Compared to, say, Barcelona, there’s not a lot to do in Florence, at least not available — or advertised, anyway — to us tourists. In Barcelona, we went to the movies in our neighborhood three times, all to newly released American films with Spanish subtitles. Does that sound boring to you? It wasn’t. It was interesting, us laughing at “Nope” while the Catalans in the audience must have figured, maybe this part doesn’t translate.
But here, the only place like that didn’t screen until 9 p.m. Sculpture, art, medieval architecture — we had that in spades. But in those venues, you heard more English than Italian spoken. It was the Ghetto of the Center, as they call the old part of the cities in these parts.
So yesterday, Alan spelunked way down on the internet, and found a place we could check out. It was the Manifattura Tabacchi, an old cigar factory being, um, revitalized. We took two buses to get there and found a place that’s still getting going. There was lovely signage, a place to have a drink — there’s always a place to have a drink — but not a lot else. This sight is familiar to anyone from Detroit:
Yeah, that loft living will be a while getting here, sorry about that. But at least we were out of the Center. Wandering back to the bus stop, we heard thumping techno music, and what appeared to be a crowd of people gathering a block or two away. So we checked it out, and came upon a parade of trucks carrying gas-powered generators, powering ear-splitting speaker arrays, each blasting the sort of generic techno you can hear every year at the Movement festival in Detroit: WHUMP thumpa WHUMP thumpa WHUMP thumpa, etc., each truck followed by a dancing crowd of young people dressed in goth black, tatted up, technicolor hair, the usual.
In between the trucks, people pushing wheelbarrows advertising BIRRA for two Euro — I told you, you can always get a drink — and then the next one would roll by. It was, we would later learn, the Wish Parade. Run this page through your English translator and you get an idea:
The Wish Parade will wind through the streets of the city, an event organized by the Florentine collectives two years after the entry into force of the ‘anti-rave decree’. The street parade, which will begin on April 27 at 4 p.m., aims to bring a note of color and music to Florence. It will start from Via Forlanini to end at the Ernesto de Pascale Amphitheatre passing through Piazza Giacomo Puccini, Ponte alle Mosse Puccini, Porta al Prato, Ferris wheel, Lincoln avenue, Quercione avenue and Aeronautica street.
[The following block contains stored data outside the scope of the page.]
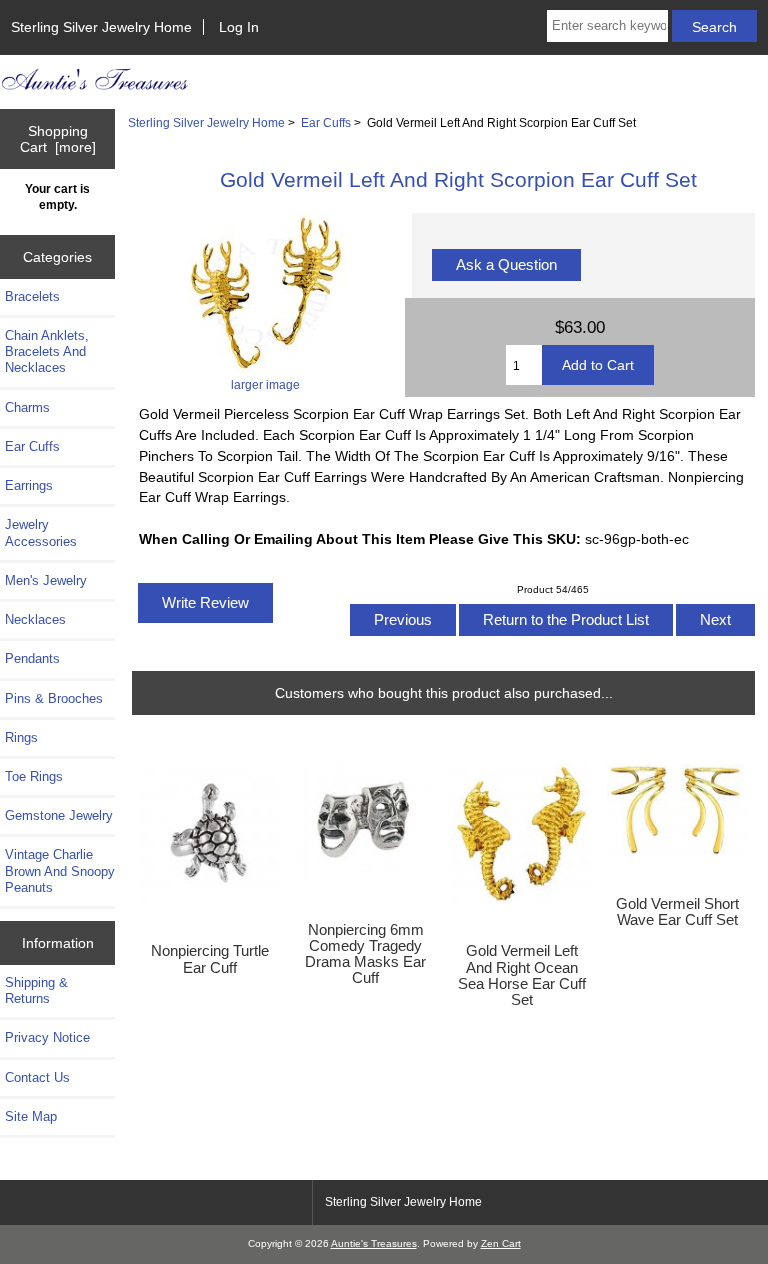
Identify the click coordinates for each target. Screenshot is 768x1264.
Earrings (29, 485)
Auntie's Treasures (374, 1243)
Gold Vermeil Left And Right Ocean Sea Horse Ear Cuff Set (522, 975)
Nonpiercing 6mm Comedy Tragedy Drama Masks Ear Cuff (365, 954)
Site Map (31, 1116)
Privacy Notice (47, 1037)
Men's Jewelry (46, 580)
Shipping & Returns (36, 990)
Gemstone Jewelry (59, 815)
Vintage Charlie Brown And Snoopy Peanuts (60, 870)
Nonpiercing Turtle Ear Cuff (210, 959)
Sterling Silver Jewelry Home (101, 27)
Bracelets (32, 296)
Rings (21, 737)
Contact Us (37, 1077)
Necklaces (35, 619)
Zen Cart (501, 1243)
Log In (239, 27)
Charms (27, 407)
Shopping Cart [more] (58, 139)
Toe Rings (34, 776)
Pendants (32, 658)
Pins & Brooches (54, 698)
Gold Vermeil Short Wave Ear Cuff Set (677, 912)
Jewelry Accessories (41, 532)
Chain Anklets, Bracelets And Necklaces (47, 351)
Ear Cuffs (326, 122)
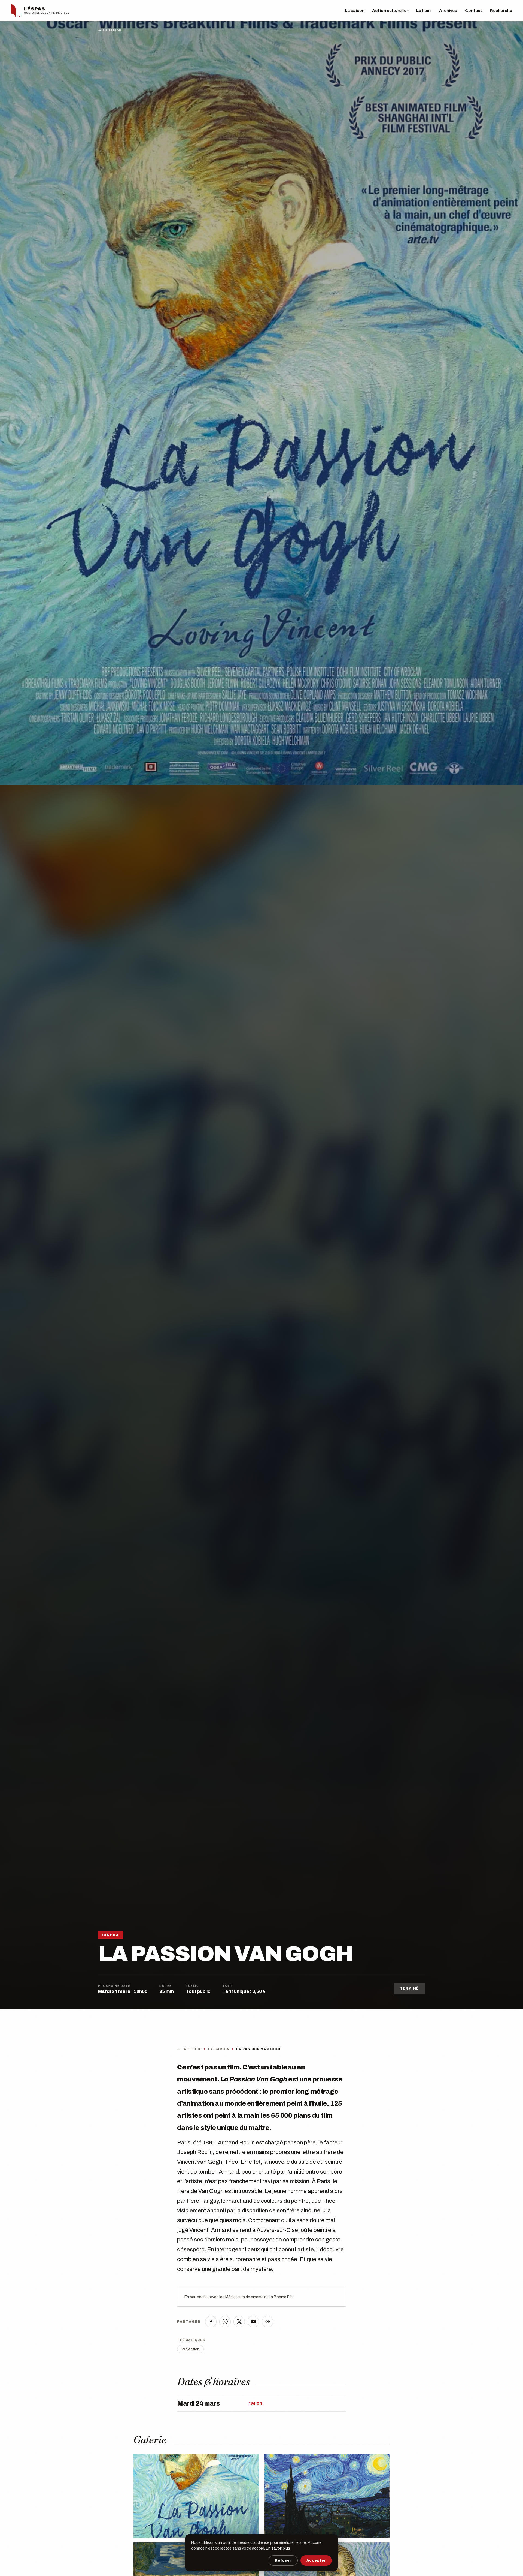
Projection (190, 2349)
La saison (354, 10)
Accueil (193, 2049)
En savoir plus (278, 2548)
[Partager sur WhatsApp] (225, 2321)
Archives (448, 10)
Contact (473, 10)
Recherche (501, 10)
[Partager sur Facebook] (211, 2321)
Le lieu (423, 10)
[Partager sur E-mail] (253, 2321)
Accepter (316, 2560)
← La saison (109, 30)
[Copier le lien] (267, 2321)
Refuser (283, 2560)
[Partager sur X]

“In a city that is increasingly hostile to its inhabitants – we read in the widespread note – we feel the need to give a signal of presence, claiming our practices as an active part of the social and cultural fabric of the city. Florence is not only mass tourism but also a forge of ideas, initiatives, connections and networks that work every day to stay united and give an alternative to the commification of the city. We want to dance and sound the city to make our voice heard.”
Of course it had its detractors:
Of a different opinion Sheila Papucci, candidate for the city council for Fratelli d’Italia.
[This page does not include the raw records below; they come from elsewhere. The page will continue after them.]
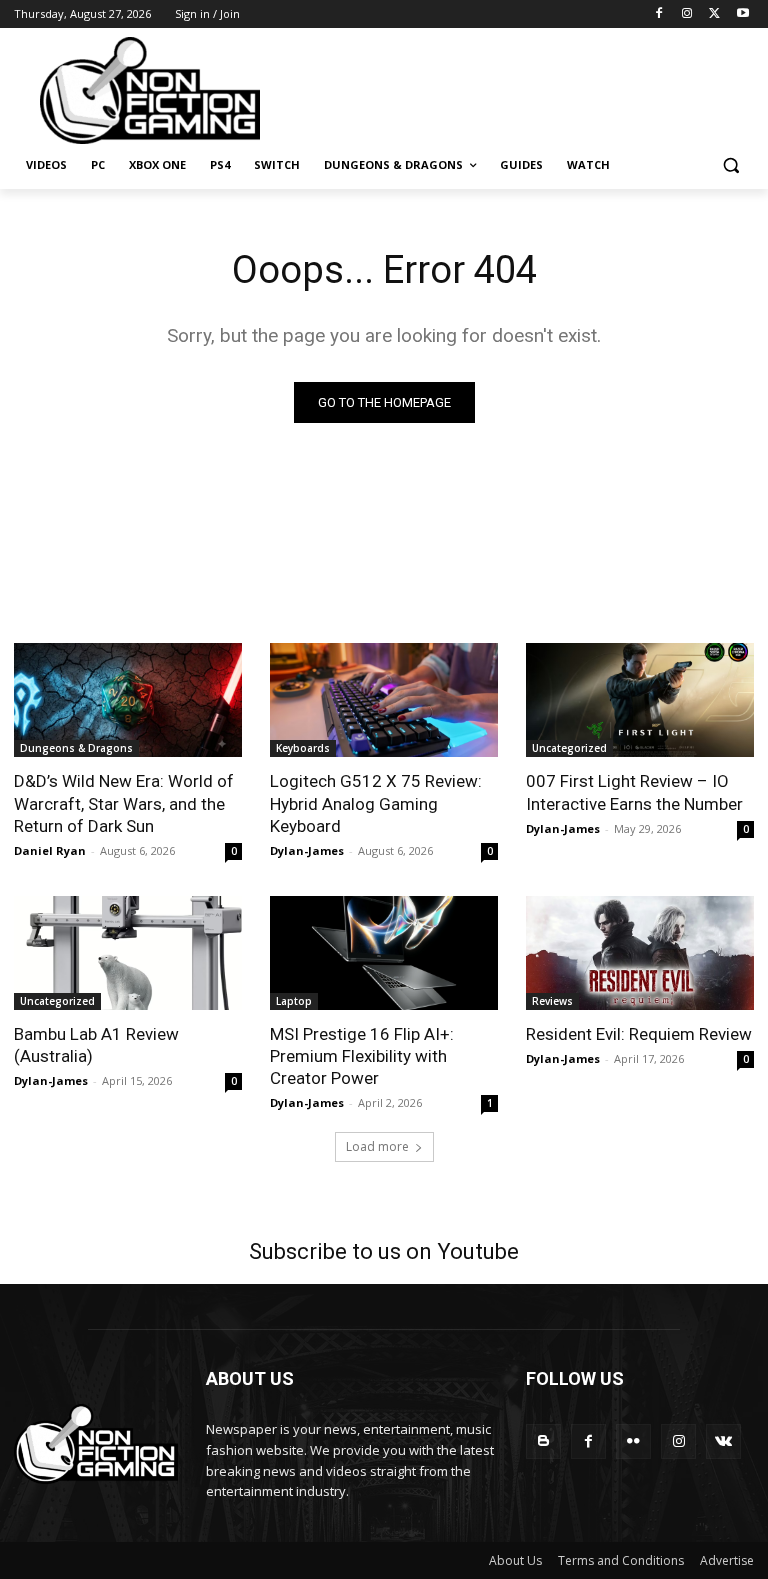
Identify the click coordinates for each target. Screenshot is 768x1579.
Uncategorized (569, 748)
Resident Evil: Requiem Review (639, 1034)
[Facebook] (659, 14)
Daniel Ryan (50, 850)
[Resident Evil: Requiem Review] (640, 953)
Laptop (294, 1001)
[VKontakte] (723, 1441)
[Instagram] (687, 14)
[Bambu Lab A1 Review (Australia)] (128, 953)
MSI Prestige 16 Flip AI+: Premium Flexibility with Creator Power (362, 1056)
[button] (730, 165)
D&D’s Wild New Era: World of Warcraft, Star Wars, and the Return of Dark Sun (124, 803)
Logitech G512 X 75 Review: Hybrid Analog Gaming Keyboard (376, 803)
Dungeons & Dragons (76, 748)
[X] (714, 14)
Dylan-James (307, 850)
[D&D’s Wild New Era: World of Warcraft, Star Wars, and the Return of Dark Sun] (128, 700)
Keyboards (303, 748)
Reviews (552, 1001)
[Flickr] (633, 1441)
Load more (377, 1146)
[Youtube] (742, 14)
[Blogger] (543, 1441)
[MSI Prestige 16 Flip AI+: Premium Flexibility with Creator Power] (384, 953)
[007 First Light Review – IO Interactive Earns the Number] (640, 700)
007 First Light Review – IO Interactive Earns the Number (634, 792)
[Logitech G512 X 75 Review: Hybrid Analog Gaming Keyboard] (384, 700)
“The so-called artistic event – attacks Papucci – will be nothing but a traveling rave party, a discomfort announced for the Florentines between deafening music, paralyzed traffic. They will take to the streets complaining that they do not have the right to be able to meet and express themselves when in reality it will be totally the opposite”.
Papucci adds that it is an event “marked by excesses: we have already seen them in previous editions, when the procession passing through the center scared tourists and families” underlining that “Florentine citizens will have to endure situations of disorder and an increase in urban degradation with which our city is already saturated, together with a widespread disturbance of public quiet throughout the afternoon and Saturday evening”.
Oh, relax, Sheila. It was just some kids having fun. And two tourists, at the very least, weren’t scared. We followed it for a while, until we figured it was time to peel off and head home, only Sheila was right about one thing: The traffic was paralyzed. It took forever to get back to the apartment. We ended up on a packed tram, but made it in one piece.
You’ve probably heard someone, at some point in your life say, “I don’t want to be a tourist. I want to be a traveler.” I’ve come to think of the difference as similar to the one that distinguishes pornography from erotica, i.e. if it turns you on, it’s porn, if it turns me on, it’s erotica. If I’m doing it, it’s traveling. You? You’re just a tourist.
Well, most of this week has been tourism. But the Wish Parade felt more like travel.
Today we climbed the hill to the Piazzale Michelangelo, definitely tourism. But the view from the top was worth it:
Clarice Starling: Did you do all these drawings, Doctor?
Hannibal Lecter: Ah. That is the Duomo seen from the Belvedere. Do you know Florence?
CS: All that detail just from memory, sir?
HL: Memory, Agent Starling, is what I have instead of a view.
A similar view. The Belvedere was off to the left.